Dataset excerpt:
## Start

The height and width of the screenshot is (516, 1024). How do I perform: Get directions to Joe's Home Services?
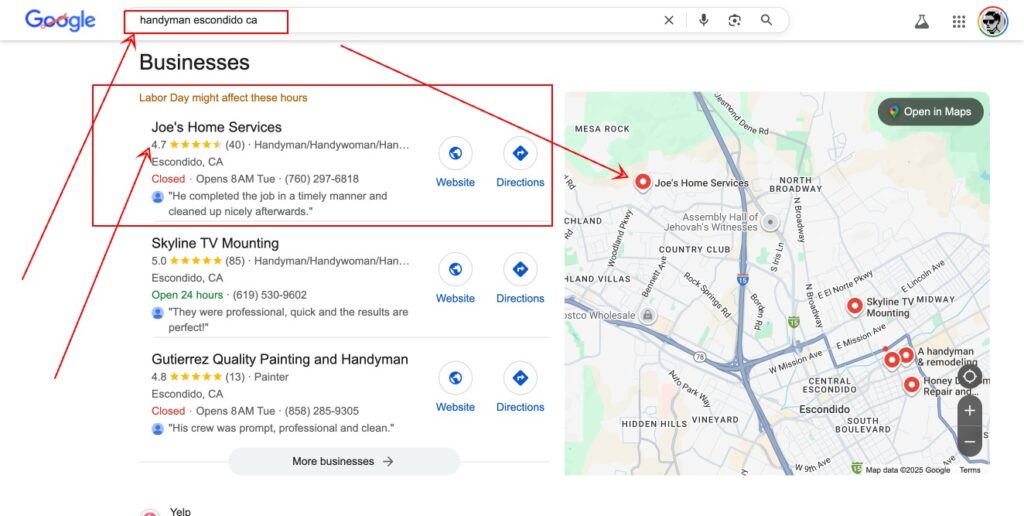pos(520,162)
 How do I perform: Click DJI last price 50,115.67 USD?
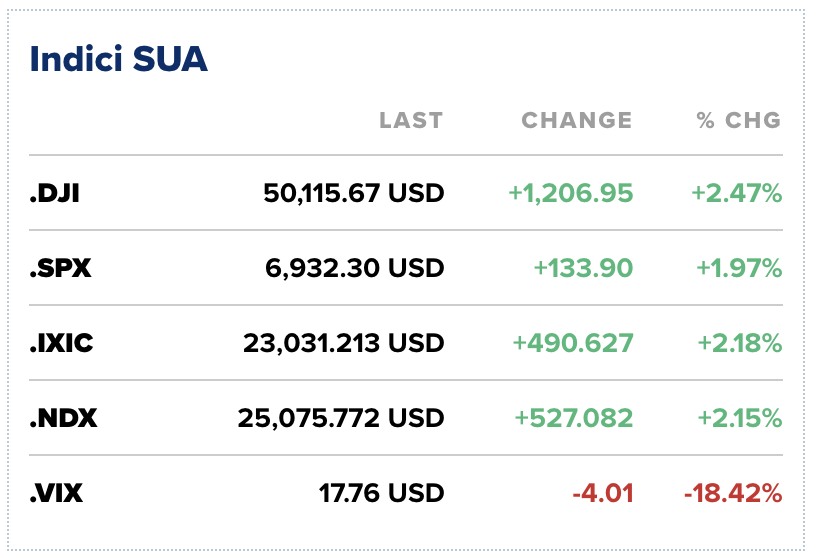tap(353, 193)
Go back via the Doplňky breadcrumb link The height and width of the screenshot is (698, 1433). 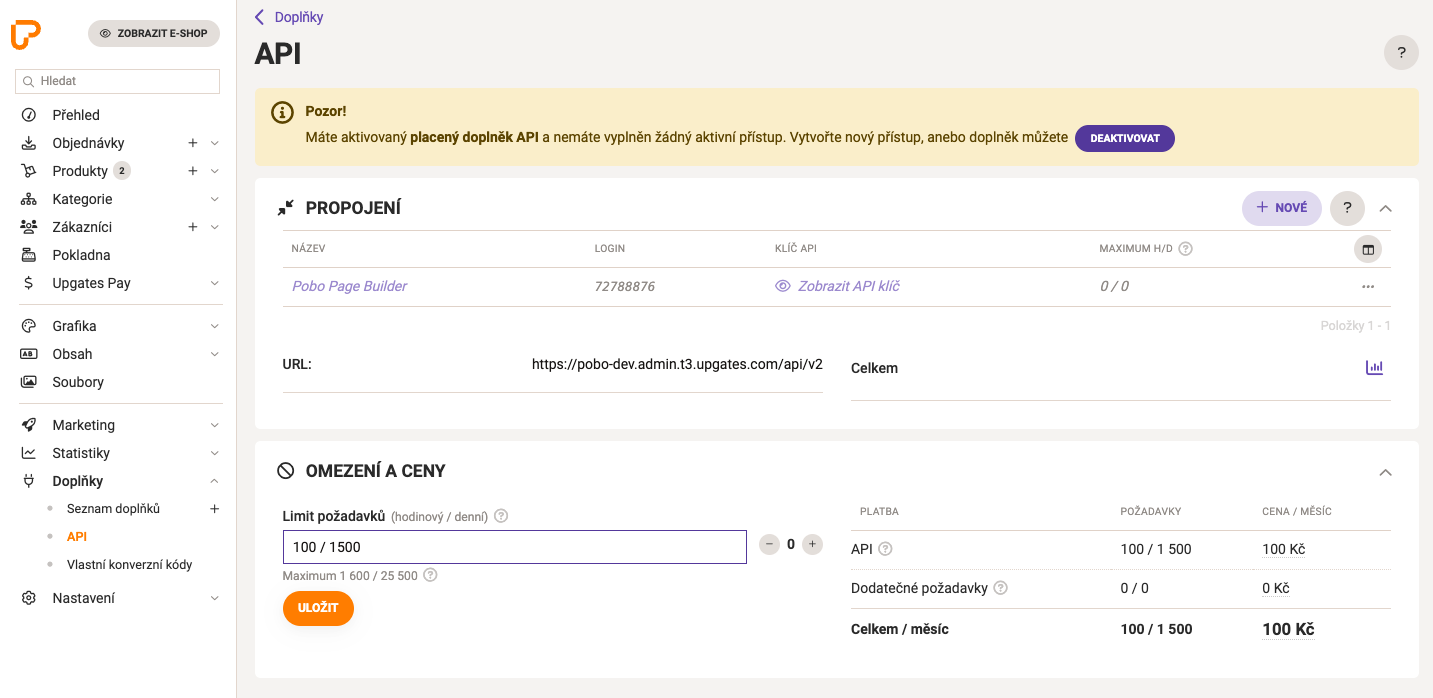tap(298, 17)
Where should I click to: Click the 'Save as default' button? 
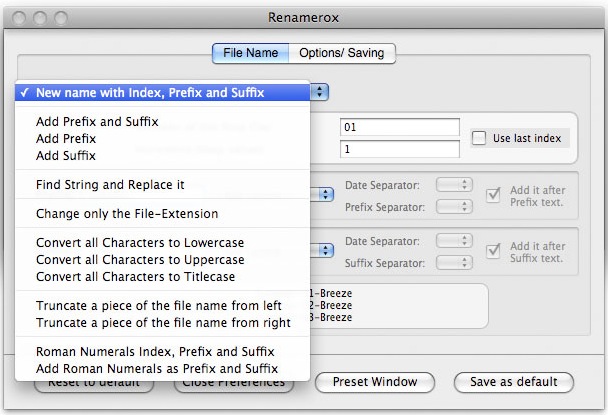pos(513,382)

## End

Write out every line again, from the first one through the line that contains "tap(353, 193)", requests included, with 148 added to each coordinate in the answers. Omit the pictures.

▸ **ANSWER TO THE TASK**
The height and width of the screenshot is (516, 1024). How do I perform: Get directions to Joe's Home Services?
pos(668,310)
 How do I perform: Click DJI last price 50,115.67 USD?
tap(501, 341)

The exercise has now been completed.